Rahoui Moez, Ouanes Yassine, Kays Chaker, Mokhtar Bibi, Mrad Dali Kheireddine, Sellami Ahmed, Ben Rhouma Sami, Nouira Yassine
Urology Department La Rabta Hospital, Tunis, Tunisia.
Ann Med Surg (Lond). 2022 Apr 29;77:103696. doi: 10.1016/j.amsu.2022.103696. eCollection 2022 May.
Ischemic Priapism is defined as an abnormally prolonged state of erection, exceeding 6 h, often and irreducible, occurring without any sexual stimulation. Ischemic priapism has a fatal consequence on the sexual function of men if it's not promptly managed. This pathology can cause erectile dysfunction and this can alter the quality of life of patients.
The aim of our study was to determine the factors influencing erectile function after treatment of ischemic priapism.
This is a ten-year retrospective, descriptive and analytic study of 40 patients who consulted the urology department at the university hospital center for treatment of ischemic priapism (2010-2019).

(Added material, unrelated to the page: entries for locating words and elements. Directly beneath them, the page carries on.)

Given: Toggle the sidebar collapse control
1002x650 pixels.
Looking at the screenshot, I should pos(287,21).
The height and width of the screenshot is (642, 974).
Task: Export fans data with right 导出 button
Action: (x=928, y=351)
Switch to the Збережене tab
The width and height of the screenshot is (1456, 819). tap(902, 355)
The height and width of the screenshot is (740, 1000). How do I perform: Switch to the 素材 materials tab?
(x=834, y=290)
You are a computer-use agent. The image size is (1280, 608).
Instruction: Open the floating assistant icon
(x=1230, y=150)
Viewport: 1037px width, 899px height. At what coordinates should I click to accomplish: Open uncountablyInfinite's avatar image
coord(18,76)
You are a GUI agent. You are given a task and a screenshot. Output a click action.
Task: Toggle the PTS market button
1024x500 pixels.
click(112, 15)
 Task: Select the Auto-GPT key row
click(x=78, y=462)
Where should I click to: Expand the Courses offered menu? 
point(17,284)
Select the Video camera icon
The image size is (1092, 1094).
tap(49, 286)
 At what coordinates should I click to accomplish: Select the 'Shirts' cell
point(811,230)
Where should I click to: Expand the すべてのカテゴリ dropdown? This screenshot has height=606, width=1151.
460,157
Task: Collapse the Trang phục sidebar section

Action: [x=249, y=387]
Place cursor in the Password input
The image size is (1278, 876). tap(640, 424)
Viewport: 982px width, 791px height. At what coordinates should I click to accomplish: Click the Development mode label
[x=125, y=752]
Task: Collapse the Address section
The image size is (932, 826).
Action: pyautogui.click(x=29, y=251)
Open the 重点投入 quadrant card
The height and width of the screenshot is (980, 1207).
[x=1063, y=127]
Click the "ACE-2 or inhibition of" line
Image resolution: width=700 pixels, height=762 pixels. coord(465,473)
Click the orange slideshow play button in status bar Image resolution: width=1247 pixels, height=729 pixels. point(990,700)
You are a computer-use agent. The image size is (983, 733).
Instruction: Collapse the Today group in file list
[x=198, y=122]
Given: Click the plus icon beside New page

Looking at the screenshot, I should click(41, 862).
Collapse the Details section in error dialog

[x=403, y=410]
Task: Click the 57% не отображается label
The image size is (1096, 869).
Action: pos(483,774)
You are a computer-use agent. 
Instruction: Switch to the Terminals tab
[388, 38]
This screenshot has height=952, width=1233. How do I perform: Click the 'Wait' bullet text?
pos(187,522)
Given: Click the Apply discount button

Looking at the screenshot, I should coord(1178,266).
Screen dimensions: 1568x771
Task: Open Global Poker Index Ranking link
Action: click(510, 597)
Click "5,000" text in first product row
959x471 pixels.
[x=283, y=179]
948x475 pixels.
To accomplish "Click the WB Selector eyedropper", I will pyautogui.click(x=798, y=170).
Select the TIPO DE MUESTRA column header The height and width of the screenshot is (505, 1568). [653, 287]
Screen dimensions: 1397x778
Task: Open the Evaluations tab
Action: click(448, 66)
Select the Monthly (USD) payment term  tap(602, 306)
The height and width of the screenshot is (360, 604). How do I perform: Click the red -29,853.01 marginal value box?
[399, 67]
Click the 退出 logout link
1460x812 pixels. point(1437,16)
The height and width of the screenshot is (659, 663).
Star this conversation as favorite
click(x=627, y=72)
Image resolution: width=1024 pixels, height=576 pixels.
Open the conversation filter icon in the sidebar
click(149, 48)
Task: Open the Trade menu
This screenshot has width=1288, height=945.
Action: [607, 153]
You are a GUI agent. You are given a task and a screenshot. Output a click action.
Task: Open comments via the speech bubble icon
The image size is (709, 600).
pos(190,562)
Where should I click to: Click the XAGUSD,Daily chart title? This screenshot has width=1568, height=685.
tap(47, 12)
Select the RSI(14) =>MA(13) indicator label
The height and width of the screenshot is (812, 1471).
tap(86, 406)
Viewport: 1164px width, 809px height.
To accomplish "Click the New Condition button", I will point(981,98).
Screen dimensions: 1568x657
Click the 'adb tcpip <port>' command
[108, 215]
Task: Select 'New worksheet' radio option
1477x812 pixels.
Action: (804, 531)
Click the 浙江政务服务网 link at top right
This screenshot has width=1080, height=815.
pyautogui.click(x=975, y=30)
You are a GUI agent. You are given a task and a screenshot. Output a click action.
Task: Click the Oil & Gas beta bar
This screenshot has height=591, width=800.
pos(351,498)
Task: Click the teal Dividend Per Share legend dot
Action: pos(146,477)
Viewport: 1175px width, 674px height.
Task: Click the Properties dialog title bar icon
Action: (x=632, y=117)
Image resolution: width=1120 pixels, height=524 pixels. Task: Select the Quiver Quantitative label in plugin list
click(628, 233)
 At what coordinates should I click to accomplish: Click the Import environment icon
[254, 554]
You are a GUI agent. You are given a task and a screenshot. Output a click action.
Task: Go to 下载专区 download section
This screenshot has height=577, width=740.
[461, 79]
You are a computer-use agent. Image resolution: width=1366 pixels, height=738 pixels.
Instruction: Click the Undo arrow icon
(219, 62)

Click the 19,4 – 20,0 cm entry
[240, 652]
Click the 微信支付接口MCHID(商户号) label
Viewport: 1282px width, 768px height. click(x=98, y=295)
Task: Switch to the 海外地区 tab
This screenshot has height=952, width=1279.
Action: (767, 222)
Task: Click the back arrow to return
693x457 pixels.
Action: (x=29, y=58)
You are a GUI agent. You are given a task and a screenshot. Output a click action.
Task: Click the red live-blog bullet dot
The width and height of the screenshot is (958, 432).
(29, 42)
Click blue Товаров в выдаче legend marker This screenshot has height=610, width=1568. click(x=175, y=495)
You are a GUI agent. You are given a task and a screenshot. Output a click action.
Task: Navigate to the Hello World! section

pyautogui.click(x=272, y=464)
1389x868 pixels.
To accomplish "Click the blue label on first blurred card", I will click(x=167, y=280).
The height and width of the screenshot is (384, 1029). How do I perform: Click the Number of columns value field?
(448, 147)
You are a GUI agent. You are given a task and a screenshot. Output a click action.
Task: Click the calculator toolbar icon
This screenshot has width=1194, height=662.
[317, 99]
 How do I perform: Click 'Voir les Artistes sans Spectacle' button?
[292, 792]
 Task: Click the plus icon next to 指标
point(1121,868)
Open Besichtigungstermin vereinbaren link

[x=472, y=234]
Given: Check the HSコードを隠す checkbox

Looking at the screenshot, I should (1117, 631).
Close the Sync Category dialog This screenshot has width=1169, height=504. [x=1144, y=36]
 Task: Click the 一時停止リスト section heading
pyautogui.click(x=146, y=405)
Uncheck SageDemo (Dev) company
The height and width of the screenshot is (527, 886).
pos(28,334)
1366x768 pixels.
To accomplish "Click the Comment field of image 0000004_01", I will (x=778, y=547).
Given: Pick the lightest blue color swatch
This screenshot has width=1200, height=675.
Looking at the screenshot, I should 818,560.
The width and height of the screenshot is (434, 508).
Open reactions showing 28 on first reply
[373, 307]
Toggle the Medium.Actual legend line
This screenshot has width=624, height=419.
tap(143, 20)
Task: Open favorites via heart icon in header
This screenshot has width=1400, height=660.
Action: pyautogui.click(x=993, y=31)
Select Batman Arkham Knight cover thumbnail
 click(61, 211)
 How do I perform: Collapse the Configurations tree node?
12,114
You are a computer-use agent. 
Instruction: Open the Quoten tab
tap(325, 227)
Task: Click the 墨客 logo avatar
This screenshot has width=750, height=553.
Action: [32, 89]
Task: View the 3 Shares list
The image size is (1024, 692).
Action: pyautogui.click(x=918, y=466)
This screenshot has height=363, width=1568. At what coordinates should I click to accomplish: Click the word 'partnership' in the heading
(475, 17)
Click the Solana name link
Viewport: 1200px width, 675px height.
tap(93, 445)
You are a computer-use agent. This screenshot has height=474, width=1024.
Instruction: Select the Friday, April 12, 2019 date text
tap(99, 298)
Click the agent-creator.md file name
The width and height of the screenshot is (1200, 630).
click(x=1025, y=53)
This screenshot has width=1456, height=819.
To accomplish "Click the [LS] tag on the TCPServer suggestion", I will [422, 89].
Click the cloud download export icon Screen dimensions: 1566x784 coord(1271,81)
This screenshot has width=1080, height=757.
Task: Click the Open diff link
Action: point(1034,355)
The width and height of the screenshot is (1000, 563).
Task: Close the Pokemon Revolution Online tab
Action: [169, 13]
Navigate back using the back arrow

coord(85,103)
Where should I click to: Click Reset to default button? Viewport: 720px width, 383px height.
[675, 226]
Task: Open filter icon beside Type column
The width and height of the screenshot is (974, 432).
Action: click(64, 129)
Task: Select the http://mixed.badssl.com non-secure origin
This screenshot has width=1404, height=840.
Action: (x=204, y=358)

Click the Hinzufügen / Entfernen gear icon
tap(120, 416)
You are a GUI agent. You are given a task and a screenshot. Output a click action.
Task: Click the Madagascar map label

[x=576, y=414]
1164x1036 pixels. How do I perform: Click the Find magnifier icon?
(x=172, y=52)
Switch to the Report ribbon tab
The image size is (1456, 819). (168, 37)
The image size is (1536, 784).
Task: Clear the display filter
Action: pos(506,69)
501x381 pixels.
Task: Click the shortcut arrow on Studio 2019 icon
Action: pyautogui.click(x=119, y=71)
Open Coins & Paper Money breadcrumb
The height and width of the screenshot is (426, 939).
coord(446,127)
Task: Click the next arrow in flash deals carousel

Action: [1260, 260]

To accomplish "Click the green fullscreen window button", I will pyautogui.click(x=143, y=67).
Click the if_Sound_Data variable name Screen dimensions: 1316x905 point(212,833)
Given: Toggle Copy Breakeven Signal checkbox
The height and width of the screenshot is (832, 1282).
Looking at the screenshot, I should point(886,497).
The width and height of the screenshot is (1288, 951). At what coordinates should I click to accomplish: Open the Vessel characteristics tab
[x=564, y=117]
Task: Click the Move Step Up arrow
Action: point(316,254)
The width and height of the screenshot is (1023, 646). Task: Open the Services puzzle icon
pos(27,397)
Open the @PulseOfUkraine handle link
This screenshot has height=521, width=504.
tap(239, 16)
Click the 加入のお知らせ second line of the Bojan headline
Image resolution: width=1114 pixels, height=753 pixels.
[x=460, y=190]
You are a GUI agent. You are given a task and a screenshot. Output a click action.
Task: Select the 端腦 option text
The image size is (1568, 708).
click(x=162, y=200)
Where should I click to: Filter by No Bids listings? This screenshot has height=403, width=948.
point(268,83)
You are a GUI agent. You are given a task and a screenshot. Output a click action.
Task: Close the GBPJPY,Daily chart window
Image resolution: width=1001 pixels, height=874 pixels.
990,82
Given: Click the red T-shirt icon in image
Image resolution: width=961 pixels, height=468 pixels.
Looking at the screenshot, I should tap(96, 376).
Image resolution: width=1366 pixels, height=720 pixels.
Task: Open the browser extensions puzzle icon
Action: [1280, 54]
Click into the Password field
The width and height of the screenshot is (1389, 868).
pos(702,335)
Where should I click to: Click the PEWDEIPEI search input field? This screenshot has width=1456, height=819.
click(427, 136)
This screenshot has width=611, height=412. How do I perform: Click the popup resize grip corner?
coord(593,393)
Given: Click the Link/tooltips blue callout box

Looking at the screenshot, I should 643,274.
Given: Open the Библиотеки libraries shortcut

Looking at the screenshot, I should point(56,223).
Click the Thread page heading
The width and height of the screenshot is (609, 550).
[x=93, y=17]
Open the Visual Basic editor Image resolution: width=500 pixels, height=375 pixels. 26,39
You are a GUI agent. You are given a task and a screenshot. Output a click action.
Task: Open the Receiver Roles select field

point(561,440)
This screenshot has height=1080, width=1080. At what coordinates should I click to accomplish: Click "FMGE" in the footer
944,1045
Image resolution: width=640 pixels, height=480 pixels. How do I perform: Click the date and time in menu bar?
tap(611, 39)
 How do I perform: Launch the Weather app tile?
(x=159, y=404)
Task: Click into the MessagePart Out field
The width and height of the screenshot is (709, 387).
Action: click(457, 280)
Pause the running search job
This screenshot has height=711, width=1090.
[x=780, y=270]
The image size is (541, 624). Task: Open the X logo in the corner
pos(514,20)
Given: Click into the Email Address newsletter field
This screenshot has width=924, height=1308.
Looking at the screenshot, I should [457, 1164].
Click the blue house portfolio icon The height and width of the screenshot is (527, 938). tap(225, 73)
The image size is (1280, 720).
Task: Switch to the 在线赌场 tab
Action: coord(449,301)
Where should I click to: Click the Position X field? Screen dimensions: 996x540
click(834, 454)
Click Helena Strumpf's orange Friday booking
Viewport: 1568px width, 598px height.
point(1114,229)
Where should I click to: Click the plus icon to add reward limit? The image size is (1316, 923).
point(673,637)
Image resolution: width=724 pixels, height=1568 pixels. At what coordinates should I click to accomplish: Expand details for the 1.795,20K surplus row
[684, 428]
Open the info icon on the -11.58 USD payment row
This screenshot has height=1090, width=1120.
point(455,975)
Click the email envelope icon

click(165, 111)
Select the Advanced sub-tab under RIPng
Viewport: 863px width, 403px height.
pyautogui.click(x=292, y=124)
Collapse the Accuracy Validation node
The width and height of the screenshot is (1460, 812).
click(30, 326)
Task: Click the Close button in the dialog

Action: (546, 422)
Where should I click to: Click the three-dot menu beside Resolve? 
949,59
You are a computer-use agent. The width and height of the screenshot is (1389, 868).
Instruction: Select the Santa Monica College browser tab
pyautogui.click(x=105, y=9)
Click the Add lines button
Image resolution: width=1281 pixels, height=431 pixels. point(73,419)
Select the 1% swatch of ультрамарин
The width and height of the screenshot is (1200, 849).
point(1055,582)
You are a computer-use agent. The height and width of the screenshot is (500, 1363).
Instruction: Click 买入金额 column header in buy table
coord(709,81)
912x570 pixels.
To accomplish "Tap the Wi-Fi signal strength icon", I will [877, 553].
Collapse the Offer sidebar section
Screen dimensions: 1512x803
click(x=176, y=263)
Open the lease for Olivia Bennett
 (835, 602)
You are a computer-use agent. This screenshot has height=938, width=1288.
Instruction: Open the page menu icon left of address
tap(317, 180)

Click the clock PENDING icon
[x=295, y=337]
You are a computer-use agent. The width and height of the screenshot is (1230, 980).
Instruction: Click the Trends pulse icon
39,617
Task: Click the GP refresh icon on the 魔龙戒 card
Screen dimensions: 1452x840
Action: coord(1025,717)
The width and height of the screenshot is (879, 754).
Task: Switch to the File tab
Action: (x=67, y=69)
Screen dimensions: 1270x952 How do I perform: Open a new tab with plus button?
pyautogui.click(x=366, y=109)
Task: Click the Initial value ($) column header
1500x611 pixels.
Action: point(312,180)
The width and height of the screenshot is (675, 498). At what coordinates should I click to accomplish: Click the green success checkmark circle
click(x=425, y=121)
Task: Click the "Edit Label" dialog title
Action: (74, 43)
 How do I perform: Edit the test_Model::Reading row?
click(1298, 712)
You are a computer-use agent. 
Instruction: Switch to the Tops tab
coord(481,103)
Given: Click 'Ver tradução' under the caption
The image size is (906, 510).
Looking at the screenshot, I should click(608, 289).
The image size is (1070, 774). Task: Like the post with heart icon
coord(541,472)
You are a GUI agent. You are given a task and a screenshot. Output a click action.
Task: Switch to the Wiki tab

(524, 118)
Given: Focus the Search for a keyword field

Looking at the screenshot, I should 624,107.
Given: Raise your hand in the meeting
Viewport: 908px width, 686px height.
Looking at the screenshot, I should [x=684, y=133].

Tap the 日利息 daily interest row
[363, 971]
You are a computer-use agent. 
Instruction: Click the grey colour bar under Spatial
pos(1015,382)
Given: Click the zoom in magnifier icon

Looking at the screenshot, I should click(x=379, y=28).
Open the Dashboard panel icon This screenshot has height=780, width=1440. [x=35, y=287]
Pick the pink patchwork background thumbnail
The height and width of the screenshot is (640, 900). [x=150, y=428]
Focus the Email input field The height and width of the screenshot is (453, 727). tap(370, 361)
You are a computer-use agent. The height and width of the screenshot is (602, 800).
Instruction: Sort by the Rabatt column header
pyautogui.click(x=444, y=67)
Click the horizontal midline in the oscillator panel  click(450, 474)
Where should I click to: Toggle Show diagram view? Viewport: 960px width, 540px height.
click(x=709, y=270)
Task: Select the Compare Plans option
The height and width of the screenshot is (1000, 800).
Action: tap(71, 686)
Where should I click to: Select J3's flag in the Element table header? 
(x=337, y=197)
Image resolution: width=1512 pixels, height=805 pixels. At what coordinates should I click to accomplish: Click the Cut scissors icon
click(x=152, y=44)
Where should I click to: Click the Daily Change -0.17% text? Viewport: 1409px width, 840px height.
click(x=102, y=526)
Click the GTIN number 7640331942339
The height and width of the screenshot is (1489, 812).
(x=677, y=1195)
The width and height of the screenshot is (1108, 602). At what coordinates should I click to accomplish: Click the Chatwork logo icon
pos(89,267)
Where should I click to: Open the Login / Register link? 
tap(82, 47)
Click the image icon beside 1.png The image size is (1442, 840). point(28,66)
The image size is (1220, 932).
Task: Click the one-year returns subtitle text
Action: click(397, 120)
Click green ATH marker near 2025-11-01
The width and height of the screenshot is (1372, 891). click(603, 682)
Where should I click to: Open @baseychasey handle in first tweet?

We included 40 patients in our study. The mean age was 35.2 [18-62]. Duration of priapism varied from 20 to 360 h (mean 76.6). The most common etiology of priapism was sickle cell disease in 65% of cases. The mean preoperative IIEF-5 score was 23 [21-26]. All patients underwent corporal aspiration with an injection of ephedrine, but detumescence was observed in only 10% of cases. Thirty-six patients had a distal shunt with detumescence in approximately 70% of cases. Eleven patients underwent a distal shunt but seven patients had definitive fibrosis. After the episode of priapism, only eight patients retained normal erectile function. The mean postoperative IIEF-5 score was 14 [ 7-26]. We noted an improvement in erectile function in 8 patients treated with tadalafil. In multivariate analysis, we have demonstrated that a treatment delay exceeding 48 h, fibrosis and the necessity of a distal shunt significantly affects postoperative erectile function (p = 0.001; p = 0.002; p = 0.002 respectively).
According to our study, delayed management exceeding 48 h, fibrosis and the necessity of a surgical distal shunt are three independent factors affecting erectile function after treatment of ischemic priapism.
缺血性阴茎异常勃起被定义为一种异常延长的勃起状态,持续超过6小时,通常不可缓解,且无任何性刺激。如果不及时处理,缺血性阴茎异常勃起会对男性性功能产生致命后果。这种病症可导致勃起功能障碍,进而改变患者的生活质量。
我们研究的目的是确定影响缺血性阴茎异常勃起治疗后勃起功能的因素。
这是一项为期十年的回顾性、描述性和分析性研究,研究对象为40例因缺血性阴茎异常勃起前往大学医院中心泌尿外科就诊的患者(2010 - 2019年)。
我们的研究纳入了40例患者。平均年龄为35.2岁[18 - 62岁]。阴茎异常勃起的持续时间从20小时到360小时不等(平均76.6小时)。阴茎异常勃起最常见的病因是镰状细胞病,占65%的病例。术前国际勃起功能指数-5(IIEF-5)平均得分为23分[21 - 26分]。所有患者均接受了阴茎海绵体穿刺并注射麻黄碱,但仅10%的病例观察到消肿。36例患者进行了远端分流术,约70%的病例实现了消肿。11例患者接受了远端分流术,但7例患者出现了永久性纤维化。阴茎异常勃起发作后,只有8例患者保留了正常勃起功能。术后IIEF-5平均得分为14分[7 - 26分]。我们注意到8例接受他达拉非治疗的患者勃起功能有所改善。在多变量分析中,我们证明治疗延迟超过48小时、纤维化以及进行远端分流术的必要性均显著影响术后勃起功能(分别为p = 0.001;p = 0.002;p = 0.002)。
根据我们的研究,治疗延迟超过48小时、纤维化以及进行手术远端分流术的必要性是影响缺血性阴茎异常勃起治疗后勃起功能的三个独立因素。